Aqui está outro debate que coloca algumas ideias culturalmente disseminadas contra a parede e exige delas coerência. A primeira ideia que surgiu como comentário na matéria acima foi a condenação da “amamentação do marido” porque “a sociedade erotiza os seios e a própria amamentação”. Outra crítica que retirei da seção de comentários da revista é que as mamas tem uma função nutricional, e que seu uso para além dessa tarefa seria uma “profanação” e uma “perversão”. A terceira crítica curiosa foi “podem fazer, mas longe da minha visão. Que o façam entre 4 paredes, não precisa esse exibicionismo”. Lembra alguma coisa?

Meu corpo minhas regras, não? Cada um é responsável pelo seu prazer, certo? Cada um sabe a dor e a delícia de ser o que se é, ok? Entre quatro paredes tudo é válido enquanto consensual e feito entre adultos, combinado?

Coloquei uma penca de clichês sobre corpo, sexo e amor consensual. Faltou algum?

Creio que o mito da “amamentação angelical” precisa ser questionado e desafiado na mente das pessoas, em especial das mulheres. Aliás, as críticas a este relato foram todas colhidas de mulheres, que me pareciam fazer uma espécie de defesa através da denegação. Assim, se já temos maturidade suficiente para entender que “parto faz parte da vida sexual normal de uma mulher”, por que insistimos em retirar a amamentação dessa categoria? Por que esterilizamos o ato de amamentar, retirando dele seus óbvios componentes eróticos? Por que insistimos em negar para as mamas e para a amamentação seus óbvias conexões com o prazer? Se as mamas não fossem eróticas, não seriam tão bem escondidas do nosso olhar…

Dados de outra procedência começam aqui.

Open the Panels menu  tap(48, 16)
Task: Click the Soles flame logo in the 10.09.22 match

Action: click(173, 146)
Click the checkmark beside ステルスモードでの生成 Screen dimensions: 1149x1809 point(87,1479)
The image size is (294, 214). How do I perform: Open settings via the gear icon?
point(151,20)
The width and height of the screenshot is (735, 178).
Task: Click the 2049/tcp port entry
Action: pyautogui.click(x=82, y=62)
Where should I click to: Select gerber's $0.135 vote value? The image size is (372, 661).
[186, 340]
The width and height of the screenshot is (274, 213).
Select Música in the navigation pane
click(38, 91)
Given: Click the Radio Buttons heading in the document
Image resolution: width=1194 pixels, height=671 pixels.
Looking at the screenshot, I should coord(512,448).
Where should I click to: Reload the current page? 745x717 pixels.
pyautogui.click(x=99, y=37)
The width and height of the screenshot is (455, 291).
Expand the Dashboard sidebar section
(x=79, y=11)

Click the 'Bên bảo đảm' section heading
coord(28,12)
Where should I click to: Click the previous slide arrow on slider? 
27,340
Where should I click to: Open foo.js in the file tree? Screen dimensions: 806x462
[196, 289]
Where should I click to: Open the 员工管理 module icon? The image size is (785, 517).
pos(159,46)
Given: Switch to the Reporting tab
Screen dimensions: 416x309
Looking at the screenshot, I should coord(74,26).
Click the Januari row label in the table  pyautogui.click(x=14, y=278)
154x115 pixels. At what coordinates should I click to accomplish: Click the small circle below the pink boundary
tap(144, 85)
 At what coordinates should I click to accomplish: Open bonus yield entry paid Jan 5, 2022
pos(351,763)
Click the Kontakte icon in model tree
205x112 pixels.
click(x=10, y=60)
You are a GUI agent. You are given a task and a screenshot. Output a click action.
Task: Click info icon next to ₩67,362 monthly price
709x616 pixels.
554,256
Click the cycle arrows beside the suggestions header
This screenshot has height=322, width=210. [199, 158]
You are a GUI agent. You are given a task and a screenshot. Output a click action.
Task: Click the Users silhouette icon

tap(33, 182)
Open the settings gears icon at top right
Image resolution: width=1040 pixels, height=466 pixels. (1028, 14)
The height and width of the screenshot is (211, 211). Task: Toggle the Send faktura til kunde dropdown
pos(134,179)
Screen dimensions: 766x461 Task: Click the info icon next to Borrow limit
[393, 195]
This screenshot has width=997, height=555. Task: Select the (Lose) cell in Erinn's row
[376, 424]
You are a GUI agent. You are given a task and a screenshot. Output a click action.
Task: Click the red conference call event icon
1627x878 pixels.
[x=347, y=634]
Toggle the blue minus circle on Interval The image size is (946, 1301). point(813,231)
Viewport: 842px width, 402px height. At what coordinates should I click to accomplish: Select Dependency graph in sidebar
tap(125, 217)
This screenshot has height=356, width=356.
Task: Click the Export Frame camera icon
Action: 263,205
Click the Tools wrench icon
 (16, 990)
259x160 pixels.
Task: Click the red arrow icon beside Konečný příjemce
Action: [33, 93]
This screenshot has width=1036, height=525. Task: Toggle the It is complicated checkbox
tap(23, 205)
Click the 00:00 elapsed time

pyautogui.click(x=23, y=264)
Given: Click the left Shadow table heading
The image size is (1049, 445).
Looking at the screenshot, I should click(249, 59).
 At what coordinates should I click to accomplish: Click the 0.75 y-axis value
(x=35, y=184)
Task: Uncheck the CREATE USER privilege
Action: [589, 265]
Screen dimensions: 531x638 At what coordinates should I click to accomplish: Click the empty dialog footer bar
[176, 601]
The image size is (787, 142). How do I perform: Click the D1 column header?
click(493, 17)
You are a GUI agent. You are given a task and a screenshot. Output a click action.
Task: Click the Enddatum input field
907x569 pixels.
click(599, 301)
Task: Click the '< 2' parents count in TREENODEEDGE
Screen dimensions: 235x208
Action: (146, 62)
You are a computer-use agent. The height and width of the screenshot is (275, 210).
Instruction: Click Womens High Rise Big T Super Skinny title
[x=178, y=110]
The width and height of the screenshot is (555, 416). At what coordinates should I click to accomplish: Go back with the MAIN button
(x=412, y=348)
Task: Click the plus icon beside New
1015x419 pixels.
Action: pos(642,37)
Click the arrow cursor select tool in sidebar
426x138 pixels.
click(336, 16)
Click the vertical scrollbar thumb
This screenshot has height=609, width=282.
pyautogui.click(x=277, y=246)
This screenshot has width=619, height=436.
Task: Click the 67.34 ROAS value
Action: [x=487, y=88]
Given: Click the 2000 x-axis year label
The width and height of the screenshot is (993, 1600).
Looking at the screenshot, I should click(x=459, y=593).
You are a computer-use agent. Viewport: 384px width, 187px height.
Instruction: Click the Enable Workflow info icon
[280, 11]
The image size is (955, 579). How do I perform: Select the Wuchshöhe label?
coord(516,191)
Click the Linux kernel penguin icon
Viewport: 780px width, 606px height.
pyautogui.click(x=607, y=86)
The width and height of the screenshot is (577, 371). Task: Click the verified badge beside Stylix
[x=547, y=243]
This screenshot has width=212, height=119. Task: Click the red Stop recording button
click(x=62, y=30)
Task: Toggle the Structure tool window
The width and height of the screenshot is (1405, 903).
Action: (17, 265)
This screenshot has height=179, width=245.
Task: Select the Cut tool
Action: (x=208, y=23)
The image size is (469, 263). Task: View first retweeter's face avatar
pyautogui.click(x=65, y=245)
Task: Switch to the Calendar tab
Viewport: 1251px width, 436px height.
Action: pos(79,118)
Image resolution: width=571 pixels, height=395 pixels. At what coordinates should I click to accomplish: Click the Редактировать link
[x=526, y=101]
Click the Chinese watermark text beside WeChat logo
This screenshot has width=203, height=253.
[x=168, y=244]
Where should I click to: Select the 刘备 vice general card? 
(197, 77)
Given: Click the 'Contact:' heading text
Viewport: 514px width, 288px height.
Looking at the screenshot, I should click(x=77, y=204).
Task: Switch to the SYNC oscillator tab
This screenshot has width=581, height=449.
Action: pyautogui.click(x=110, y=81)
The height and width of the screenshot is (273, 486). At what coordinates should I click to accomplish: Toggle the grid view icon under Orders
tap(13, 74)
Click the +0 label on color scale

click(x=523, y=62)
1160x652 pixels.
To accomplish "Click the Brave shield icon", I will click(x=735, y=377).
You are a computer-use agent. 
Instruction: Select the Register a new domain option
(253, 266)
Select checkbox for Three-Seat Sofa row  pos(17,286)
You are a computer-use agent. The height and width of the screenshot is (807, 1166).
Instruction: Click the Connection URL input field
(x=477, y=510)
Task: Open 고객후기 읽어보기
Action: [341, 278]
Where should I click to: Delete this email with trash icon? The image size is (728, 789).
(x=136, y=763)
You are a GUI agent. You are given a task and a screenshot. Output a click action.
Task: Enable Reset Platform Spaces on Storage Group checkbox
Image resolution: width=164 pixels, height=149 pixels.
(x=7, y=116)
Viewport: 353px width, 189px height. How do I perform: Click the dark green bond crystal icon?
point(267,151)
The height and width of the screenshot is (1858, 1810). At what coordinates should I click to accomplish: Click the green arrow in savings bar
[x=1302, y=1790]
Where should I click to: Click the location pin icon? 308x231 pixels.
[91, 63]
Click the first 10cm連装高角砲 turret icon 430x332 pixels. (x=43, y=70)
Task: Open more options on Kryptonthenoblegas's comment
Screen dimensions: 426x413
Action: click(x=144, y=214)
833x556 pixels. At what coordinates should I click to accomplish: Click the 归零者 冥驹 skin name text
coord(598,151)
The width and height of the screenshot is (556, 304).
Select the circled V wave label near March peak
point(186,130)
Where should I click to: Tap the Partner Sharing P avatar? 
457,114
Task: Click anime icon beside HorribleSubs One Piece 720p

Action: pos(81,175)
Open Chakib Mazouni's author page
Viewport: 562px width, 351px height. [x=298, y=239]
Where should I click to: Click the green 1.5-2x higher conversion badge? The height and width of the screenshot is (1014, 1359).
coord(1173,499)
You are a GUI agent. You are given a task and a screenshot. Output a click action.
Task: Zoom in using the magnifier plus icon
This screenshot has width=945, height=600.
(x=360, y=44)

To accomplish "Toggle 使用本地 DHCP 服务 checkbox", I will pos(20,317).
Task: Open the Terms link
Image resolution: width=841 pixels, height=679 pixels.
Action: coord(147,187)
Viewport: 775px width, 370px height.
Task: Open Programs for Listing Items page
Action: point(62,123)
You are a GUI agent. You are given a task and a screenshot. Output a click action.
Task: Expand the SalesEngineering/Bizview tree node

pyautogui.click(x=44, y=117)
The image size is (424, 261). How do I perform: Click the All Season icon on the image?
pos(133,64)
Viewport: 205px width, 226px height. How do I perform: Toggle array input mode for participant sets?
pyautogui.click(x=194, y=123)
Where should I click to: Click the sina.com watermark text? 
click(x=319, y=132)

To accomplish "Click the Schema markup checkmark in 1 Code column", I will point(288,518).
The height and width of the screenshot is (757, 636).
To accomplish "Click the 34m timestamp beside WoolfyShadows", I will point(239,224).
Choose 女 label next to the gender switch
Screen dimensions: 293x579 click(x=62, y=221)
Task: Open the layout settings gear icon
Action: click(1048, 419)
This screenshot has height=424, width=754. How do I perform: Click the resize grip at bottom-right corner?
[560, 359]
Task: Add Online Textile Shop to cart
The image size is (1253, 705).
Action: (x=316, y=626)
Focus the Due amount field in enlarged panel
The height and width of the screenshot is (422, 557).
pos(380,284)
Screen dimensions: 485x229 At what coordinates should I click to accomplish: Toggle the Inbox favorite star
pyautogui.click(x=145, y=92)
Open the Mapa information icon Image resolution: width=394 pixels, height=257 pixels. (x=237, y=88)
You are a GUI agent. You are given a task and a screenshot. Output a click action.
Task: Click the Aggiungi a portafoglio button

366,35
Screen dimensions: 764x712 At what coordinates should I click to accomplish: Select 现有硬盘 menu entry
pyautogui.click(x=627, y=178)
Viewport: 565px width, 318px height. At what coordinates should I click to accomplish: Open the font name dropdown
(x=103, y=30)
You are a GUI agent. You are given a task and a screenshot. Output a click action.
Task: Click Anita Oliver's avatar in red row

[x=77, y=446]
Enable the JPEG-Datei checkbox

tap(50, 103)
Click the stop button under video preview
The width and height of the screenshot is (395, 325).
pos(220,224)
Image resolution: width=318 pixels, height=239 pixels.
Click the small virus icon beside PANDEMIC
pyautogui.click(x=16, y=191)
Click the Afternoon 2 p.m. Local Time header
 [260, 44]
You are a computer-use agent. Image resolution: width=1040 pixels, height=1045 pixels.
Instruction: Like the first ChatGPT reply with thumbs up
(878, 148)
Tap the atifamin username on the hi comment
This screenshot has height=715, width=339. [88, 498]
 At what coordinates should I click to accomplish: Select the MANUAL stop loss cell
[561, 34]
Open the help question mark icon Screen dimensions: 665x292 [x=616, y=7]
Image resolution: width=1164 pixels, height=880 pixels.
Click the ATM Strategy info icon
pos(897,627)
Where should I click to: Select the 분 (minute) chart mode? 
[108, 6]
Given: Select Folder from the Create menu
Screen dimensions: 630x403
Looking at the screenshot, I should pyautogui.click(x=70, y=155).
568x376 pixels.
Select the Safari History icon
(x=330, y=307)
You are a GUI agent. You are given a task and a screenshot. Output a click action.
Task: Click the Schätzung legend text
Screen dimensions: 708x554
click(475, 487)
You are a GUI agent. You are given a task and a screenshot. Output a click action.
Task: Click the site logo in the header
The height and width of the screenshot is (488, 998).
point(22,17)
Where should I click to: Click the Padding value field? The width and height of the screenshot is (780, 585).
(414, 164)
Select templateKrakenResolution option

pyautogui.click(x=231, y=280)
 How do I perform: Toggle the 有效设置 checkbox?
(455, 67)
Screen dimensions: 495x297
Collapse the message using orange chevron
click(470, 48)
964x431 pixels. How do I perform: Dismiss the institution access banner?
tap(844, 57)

Quanto aos aspectos nutricionais Freud já esclarecia que uma criança não procura leite nas mamas, mas afeto, e se surpreende com a delicia e a maravilha do leite materno. Os experimentos de Harlow (onde os macaquinhos desprezavam a mãe de arame com leite e procuravam a mãe fofinha com água – mesmos às custas da desnutrição) nos ensinaram isso há mais de meio século. Portanto, o seio é o grande objeto erótico da fase oral, mas por certo que os resíduos dessa impregnação sexual nos acompanham por toda a vida. Quanto ao uso “pervertido das mamas”, lembro que toda a construção sexual humana tem estrutura perversa (vide abaixo, Zizek) e que, se a boca fosse feita “somente para comer”, muito do nosso arsenal erótico se desmancharia no ar…

Quanto a “não expor publicamente” isso me remete aos discursos ainda existentes sobre o comportamento dos gays. “Podem ser gays, mas vão se beijar em casa”. Pois eu achei muito pertinente que este casal tenha deixado clara uma fantasia que deve ser compartilhada por mais gente do que pensamos. Por que tanto medo ao ouvir a confissão de uma fantasia alheia?

Porém, acima de tudo, acredito que uma fantasia sexual entre adultos não deveria receber tantas condenações de ordem moral, em especial por parte das mulheres que tão bravamente lutaram pela liberdade de usufruir do prazer que podem obter de seus corpos. Chega de dedos apontados às mulheres. Mamas são eróticas, amamentar faz parte da vida sexual normal de uma mulher. Casais adultos podem explorar sua sexualidade como desejarem. Moralismos são anacrônicos e abusivos. Sexo é legal e quanto mais livre melhor.